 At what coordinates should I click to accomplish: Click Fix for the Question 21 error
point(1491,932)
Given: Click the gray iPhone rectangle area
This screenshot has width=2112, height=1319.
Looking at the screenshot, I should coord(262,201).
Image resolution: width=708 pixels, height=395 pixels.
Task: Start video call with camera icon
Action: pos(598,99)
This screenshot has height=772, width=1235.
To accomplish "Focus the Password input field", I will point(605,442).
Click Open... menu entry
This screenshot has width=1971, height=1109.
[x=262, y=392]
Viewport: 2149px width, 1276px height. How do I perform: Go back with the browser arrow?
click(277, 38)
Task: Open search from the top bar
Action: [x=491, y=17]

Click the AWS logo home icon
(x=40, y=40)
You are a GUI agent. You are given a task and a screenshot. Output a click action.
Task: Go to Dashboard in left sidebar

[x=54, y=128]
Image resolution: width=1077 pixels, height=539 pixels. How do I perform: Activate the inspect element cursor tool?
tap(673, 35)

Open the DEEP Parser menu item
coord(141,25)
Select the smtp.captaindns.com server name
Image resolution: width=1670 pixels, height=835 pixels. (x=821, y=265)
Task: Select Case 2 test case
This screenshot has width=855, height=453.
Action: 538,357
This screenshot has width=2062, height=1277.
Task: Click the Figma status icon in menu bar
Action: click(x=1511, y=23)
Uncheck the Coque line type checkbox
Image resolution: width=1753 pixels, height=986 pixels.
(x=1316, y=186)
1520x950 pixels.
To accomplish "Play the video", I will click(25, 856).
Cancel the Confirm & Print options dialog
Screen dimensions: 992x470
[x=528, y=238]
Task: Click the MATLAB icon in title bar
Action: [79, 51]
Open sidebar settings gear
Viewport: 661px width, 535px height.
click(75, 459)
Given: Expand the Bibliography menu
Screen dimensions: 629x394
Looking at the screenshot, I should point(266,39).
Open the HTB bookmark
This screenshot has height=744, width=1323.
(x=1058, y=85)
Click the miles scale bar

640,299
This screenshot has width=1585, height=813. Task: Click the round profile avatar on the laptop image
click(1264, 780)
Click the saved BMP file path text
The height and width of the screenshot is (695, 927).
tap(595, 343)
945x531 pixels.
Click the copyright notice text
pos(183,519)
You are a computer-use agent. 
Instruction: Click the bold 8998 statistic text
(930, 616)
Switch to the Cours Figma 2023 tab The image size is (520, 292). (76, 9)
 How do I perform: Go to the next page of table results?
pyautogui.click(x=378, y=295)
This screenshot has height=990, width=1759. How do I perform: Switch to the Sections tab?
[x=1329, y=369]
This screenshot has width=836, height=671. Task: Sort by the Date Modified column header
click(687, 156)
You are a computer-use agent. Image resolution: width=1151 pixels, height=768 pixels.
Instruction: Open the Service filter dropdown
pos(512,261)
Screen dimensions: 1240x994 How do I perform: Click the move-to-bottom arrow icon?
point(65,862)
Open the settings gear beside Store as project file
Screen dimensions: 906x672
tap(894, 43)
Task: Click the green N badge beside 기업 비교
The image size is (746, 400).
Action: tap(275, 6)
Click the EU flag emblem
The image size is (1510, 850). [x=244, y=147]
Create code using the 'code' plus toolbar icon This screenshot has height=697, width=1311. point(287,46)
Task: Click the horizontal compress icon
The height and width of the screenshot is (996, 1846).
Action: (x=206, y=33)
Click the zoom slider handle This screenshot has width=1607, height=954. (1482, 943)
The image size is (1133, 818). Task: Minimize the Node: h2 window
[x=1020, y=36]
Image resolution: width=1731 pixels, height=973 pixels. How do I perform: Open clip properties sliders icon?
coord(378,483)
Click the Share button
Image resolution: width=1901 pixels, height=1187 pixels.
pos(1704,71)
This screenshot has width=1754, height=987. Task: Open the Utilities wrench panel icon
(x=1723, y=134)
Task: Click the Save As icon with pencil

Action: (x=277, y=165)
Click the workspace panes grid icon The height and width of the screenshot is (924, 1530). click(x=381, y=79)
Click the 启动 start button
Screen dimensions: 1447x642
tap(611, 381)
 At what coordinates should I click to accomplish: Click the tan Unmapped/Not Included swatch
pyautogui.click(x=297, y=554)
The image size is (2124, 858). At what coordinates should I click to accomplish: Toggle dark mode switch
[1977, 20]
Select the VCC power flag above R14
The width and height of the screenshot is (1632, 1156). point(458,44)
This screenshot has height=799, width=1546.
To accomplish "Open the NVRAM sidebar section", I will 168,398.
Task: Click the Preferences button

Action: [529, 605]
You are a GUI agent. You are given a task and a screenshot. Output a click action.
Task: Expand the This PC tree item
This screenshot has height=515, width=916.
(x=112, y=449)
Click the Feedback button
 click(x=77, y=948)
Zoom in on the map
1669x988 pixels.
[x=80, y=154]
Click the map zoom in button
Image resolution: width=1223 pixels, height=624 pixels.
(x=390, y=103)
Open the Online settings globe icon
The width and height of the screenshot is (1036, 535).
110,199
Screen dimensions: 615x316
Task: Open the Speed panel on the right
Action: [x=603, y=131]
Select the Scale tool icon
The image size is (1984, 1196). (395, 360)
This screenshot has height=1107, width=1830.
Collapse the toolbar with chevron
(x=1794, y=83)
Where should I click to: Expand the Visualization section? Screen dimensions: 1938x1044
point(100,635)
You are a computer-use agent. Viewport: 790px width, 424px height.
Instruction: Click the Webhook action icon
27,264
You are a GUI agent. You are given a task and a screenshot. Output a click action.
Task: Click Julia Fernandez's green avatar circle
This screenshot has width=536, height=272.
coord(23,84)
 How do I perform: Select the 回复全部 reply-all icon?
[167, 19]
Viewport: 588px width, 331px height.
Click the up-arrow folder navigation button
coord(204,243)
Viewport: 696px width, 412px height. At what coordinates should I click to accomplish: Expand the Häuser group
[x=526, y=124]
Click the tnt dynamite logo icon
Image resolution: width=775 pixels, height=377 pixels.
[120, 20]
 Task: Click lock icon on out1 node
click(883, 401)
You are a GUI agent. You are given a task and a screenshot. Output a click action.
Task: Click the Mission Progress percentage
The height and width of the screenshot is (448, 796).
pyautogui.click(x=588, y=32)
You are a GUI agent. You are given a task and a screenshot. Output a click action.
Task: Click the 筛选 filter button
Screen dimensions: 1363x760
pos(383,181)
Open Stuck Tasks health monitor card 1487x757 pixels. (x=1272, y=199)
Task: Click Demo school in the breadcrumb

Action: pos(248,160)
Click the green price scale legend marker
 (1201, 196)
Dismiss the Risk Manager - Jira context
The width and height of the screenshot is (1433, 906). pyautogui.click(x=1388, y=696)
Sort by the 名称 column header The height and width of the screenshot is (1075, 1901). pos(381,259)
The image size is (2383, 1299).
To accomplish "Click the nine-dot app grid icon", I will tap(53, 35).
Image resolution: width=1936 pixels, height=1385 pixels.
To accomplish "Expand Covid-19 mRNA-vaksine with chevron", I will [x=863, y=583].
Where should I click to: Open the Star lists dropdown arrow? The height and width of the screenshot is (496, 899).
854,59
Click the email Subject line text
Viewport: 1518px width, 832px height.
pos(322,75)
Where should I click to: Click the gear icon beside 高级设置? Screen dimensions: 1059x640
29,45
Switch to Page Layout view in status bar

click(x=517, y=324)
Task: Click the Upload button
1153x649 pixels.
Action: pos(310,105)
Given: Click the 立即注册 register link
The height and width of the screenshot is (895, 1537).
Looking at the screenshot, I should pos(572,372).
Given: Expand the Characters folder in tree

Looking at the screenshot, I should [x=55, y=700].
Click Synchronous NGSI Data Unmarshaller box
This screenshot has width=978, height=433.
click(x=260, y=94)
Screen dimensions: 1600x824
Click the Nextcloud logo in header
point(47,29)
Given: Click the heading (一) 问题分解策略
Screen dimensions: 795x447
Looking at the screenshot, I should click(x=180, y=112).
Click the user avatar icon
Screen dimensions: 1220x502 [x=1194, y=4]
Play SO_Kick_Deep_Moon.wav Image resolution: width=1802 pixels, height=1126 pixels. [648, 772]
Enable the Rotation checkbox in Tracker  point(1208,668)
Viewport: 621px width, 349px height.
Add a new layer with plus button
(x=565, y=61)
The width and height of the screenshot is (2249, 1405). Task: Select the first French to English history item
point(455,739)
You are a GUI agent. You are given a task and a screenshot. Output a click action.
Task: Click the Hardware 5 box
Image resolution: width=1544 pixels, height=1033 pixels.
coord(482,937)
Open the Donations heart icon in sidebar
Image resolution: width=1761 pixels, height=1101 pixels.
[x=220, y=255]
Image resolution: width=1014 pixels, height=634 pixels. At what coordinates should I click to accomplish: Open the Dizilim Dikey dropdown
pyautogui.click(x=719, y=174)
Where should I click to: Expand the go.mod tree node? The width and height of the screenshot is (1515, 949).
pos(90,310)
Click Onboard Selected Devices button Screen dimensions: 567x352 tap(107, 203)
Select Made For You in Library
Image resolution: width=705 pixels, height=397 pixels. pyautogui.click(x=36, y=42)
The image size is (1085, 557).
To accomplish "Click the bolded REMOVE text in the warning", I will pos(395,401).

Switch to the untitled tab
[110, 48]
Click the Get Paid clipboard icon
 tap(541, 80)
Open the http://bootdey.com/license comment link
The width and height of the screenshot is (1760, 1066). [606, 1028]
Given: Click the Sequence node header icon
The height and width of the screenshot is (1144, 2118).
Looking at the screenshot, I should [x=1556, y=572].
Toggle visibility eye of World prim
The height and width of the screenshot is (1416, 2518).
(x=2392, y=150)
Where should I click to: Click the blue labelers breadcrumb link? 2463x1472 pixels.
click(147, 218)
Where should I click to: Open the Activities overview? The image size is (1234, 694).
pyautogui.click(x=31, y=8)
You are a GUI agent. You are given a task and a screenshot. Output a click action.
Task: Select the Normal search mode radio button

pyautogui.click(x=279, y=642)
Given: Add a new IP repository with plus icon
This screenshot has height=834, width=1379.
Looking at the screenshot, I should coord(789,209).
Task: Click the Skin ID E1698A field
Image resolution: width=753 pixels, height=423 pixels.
# # #
- [What needs to be done] When the word "computer" occurs in a line above, list that line.

- [Answer below]
You are a computer-use agent. 
You are a computer-use agent. Image resolution: width=1151 pixels, height=768 pixels.
You are a computer-use agent. Viewport: 790px width, 424px height.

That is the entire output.